Dominican Republic politician (1931–2020)

Ivelisse Prats Ramírez (23 July 1931 – 11 October 2020) was a Dominican politician who served as president of the Partido Revolucionario Dominicano (PRD) from 1979 to 1982 and was later vice president in 2004.

==Life and career==
Prats Ramírez was the first woman in the Dominican Republic and in all of Latin America to be elected president of a political party. Before becoming a member, Ivelisse Prats Ramirez was doing social militancy with the PRD. Her experience working social militancy has led her to believe it is important for politicians to have experienced something similar in order for them to gain social sensitivity.

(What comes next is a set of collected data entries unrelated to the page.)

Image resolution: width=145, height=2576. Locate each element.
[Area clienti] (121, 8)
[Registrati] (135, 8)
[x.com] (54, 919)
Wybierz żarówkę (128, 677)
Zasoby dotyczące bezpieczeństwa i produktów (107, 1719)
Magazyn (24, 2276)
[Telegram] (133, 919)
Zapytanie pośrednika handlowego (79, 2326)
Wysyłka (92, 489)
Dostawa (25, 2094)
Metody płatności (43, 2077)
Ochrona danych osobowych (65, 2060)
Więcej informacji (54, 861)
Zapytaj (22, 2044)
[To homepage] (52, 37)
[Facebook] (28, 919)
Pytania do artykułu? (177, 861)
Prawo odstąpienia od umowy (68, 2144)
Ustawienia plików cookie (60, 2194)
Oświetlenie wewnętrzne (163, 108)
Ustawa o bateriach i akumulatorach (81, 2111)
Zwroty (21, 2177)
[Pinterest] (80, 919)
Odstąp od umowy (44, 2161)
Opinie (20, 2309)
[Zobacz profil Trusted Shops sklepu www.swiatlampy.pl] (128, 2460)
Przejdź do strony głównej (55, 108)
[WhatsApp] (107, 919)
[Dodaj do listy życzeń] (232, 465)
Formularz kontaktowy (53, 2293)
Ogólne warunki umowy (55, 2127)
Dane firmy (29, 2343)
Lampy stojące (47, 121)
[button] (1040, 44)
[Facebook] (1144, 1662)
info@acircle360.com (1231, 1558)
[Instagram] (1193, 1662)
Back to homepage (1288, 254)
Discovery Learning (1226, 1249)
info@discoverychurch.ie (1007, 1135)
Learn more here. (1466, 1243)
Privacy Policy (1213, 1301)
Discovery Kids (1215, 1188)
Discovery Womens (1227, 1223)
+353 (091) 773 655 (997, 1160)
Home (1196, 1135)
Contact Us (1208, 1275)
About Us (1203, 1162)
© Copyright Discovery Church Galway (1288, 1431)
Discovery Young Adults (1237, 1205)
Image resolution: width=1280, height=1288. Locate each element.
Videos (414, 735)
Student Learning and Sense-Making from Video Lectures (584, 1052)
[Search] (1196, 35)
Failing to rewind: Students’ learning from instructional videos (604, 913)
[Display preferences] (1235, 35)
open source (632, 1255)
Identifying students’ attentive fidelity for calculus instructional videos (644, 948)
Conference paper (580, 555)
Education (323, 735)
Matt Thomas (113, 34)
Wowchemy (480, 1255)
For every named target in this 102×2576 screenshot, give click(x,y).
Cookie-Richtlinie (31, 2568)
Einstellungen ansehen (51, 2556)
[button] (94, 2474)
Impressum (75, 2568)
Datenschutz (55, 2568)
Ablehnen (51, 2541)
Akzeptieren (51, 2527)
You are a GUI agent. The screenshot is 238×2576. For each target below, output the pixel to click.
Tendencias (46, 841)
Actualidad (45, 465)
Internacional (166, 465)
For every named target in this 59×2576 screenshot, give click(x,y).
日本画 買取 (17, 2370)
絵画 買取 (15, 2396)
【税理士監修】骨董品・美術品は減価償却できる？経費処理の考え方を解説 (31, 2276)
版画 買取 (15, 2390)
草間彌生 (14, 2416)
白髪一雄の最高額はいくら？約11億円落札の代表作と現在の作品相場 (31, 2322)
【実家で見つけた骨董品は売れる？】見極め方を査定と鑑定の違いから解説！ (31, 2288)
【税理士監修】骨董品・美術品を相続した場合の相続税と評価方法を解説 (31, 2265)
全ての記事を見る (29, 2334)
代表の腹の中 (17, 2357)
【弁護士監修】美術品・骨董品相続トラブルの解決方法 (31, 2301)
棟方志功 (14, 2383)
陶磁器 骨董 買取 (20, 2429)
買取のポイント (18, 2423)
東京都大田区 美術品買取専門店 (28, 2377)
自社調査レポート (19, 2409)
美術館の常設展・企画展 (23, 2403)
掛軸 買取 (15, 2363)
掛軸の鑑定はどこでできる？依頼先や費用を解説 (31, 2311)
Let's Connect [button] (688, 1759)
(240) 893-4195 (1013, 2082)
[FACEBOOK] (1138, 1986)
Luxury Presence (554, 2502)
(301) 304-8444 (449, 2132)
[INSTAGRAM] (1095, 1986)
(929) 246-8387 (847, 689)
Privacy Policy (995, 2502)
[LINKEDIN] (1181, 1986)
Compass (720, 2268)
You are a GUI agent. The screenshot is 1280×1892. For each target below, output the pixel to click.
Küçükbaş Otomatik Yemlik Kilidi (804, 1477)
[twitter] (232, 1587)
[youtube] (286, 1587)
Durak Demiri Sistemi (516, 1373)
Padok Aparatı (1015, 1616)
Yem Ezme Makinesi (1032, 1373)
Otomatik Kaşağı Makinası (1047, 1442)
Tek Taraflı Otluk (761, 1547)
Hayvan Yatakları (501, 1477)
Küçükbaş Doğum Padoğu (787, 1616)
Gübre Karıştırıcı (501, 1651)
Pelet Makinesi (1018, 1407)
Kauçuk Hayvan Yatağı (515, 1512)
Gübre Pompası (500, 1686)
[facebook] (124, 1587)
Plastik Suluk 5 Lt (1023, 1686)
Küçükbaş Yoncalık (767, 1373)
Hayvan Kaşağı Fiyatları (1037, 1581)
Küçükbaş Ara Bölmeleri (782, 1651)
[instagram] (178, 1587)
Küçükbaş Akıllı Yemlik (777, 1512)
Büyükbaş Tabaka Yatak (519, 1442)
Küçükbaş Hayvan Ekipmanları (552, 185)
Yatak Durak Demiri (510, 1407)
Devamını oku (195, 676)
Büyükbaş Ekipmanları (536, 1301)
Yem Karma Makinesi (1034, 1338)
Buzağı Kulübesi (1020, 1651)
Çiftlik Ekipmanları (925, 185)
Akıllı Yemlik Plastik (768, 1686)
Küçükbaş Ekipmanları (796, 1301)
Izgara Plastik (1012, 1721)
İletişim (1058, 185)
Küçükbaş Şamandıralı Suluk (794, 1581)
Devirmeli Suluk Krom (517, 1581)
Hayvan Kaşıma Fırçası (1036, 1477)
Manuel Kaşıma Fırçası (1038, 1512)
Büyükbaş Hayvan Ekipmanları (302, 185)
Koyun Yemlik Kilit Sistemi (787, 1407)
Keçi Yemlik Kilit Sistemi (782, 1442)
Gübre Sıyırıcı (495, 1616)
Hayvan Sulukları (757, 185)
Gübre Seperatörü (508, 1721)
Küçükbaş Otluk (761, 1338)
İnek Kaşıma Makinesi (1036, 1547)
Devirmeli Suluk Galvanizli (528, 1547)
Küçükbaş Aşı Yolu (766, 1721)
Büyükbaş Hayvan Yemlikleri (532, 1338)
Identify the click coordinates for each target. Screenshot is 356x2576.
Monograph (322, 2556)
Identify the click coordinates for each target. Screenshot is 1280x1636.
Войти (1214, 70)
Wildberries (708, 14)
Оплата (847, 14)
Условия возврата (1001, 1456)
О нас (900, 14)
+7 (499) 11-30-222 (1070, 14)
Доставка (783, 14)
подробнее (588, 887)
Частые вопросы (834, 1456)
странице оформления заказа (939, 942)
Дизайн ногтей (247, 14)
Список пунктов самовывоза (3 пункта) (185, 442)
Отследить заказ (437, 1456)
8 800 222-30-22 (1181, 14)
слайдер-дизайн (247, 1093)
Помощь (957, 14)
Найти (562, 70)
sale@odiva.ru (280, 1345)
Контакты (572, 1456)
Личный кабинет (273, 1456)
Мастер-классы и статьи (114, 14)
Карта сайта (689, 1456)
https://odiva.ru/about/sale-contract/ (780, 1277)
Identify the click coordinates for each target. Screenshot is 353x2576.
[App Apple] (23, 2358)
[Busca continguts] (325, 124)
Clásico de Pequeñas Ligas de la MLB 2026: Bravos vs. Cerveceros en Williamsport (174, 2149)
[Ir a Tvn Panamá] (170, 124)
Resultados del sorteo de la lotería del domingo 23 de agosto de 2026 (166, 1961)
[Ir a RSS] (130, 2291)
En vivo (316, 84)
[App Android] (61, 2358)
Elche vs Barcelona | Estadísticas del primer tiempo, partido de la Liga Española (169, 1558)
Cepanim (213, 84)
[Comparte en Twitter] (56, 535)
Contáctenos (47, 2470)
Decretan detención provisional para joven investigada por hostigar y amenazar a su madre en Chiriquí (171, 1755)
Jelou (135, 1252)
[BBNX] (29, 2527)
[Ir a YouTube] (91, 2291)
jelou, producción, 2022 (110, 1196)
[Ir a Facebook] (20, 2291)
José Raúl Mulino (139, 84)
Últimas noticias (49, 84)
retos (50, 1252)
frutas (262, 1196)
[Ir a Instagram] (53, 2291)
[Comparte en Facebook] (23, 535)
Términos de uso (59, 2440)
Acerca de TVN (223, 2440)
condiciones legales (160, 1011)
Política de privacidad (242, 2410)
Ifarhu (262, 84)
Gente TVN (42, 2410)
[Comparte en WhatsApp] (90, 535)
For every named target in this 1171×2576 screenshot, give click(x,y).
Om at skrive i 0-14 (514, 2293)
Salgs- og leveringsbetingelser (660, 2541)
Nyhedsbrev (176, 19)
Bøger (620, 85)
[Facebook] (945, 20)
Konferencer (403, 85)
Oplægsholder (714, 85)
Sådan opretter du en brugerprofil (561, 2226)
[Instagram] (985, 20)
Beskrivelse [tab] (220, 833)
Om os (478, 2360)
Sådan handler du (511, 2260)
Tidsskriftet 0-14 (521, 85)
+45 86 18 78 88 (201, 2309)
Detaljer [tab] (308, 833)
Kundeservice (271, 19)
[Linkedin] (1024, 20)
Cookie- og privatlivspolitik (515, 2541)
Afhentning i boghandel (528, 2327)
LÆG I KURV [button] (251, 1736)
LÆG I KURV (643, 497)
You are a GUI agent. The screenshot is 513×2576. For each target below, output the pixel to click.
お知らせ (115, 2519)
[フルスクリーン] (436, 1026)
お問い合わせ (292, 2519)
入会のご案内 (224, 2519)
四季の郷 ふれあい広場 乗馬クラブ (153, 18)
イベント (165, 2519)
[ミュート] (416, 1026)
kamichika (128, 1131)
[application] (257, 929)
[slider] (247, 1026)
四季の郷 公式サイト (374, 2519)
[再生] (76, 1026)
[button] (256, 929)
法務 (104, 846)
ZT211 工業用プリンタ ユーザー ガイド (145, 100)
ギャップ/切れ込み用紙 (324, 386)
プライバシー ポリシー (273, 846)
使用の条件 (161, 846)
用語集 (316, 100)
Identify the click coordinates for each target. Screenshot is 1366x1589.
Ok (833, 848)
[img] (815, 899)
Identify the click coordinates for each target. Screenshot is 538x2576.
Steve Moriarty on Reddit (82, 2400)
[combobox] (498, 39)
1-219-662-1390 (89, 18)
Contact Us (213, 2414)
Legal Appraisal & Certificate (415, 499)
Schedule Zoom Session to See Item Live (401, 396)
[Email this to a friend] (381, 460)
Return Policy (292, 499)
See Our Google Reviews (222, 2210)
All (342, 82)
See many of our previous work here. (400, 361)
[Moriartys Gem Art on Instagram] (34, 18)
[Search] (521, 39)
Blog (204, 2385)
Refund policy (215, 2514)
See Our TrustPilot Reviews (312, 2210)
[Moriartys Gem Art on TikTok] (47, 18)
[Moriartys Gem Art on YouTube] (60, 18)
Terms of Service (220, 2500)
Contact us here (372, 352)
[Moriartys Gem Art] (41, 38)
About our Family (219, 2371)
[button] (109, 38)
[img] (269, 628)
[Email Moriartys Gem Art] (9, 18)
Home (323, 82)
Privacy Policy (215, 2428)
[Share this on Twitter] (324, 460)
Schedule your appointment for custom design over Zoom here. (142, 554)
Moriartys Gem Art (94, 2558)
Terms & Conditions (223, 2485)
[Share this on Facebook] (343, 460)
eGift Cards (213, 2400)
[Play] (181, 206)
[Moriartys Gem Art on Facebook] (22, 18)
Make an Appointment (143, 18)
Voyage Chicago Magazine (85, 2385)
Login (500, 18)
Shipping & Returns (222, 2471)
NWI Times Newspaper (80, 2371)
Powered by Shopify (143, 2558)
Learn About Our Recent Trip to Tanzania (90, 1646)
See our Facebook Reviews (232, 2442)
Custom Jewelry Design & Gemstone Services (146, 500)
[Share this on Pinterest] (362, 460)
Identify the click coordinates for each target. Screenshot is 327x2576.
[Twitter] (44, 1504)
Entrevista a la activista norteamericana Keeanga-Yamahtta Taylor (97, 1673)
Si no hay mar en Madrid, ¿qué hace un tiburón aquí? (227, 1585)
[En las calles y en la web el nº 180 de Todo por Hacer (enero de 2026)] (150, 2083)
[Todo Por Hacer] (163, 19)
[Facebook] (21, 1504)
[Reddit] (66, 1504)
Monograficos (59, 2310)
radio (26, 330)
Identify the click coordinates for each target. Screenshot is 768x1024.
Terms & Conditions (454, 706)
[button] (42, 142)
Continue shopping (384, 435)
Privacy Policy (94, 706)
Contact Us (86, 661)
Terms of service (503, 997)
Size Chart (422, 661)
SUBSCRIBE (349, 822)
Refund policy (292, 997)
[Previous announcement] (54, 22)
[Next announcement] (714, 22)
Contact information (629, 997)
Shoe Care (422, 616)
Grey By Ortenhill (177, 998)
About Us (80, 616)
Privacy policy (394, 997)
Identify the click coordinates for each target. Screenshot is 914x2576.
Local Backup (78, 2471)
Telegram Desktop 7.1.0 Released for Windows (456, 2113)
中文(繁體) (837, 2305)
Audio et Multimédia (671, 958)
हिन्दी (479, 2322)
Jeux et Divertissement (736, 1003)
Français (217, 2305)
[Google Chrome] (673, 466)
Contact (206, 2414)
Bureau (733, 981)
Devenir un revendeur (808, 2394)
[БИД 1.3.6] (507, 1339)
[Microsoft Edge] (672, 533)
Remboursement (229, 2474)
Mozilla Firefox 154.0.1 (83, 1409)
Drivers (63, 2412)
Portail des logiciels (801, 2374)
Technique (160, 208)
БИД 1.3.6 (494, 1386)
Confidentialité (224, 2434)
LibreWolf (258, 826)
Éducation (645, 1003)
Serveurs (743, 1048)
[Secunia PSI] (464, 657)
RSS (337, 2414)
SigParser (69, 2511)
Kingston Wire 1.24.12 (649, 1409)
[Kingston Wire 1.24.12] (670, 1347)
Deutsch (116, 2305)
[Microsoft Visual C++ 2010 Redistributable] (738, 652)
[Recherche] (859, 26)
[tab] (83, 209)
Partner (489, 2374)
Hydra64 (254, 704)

In 1970, she was a representative for professors under the Asociación Dominicana de Profesores (ADP). Four years later, she was appointed as a leader of the Comité Ejecutivo Nacional (CEN) in 1974, by José Francisco Peña Gómez, after he recognized her political merits and accomplishments. She also became the director of the National Department of Education. In September 1978, Ivelisse Prats Ramirez was named directorate for the First School of Pictures of the PRD, which was being sponsored by the Friedrich Ebert Foundation. During the same year she was elected deputy for the National District and the year following, she was elected president of the Partido Revolucionario Dominicano. Ivelisse Prats resigned from her position as President of the PRD in 1982, after she was appointed Minister of Education.

For a year, in 1988, she was the director of the Department of Cultural and Teacher Affairs of the PRD, a position that was created by the white party. Once again in 1989, she went back to being the director for the National Department of Education. Ivelisse Prats Ramirez was regent for the PRD in the National District during elections in 1994. As of 1996, she was elected and has remained the National Secretary of Education and Doctrine, which was created through the merging of the Department of Education and Doctrine. Prats continues to keep herself busy with her political tasks while also putting together seminars, teaching classes and writing. Some of her works are used as textbooks in courses offered by the PRD.

Prats Ramírez died in Santo Domingo, Dominican Republic on 11 October 2020, at the age of 89.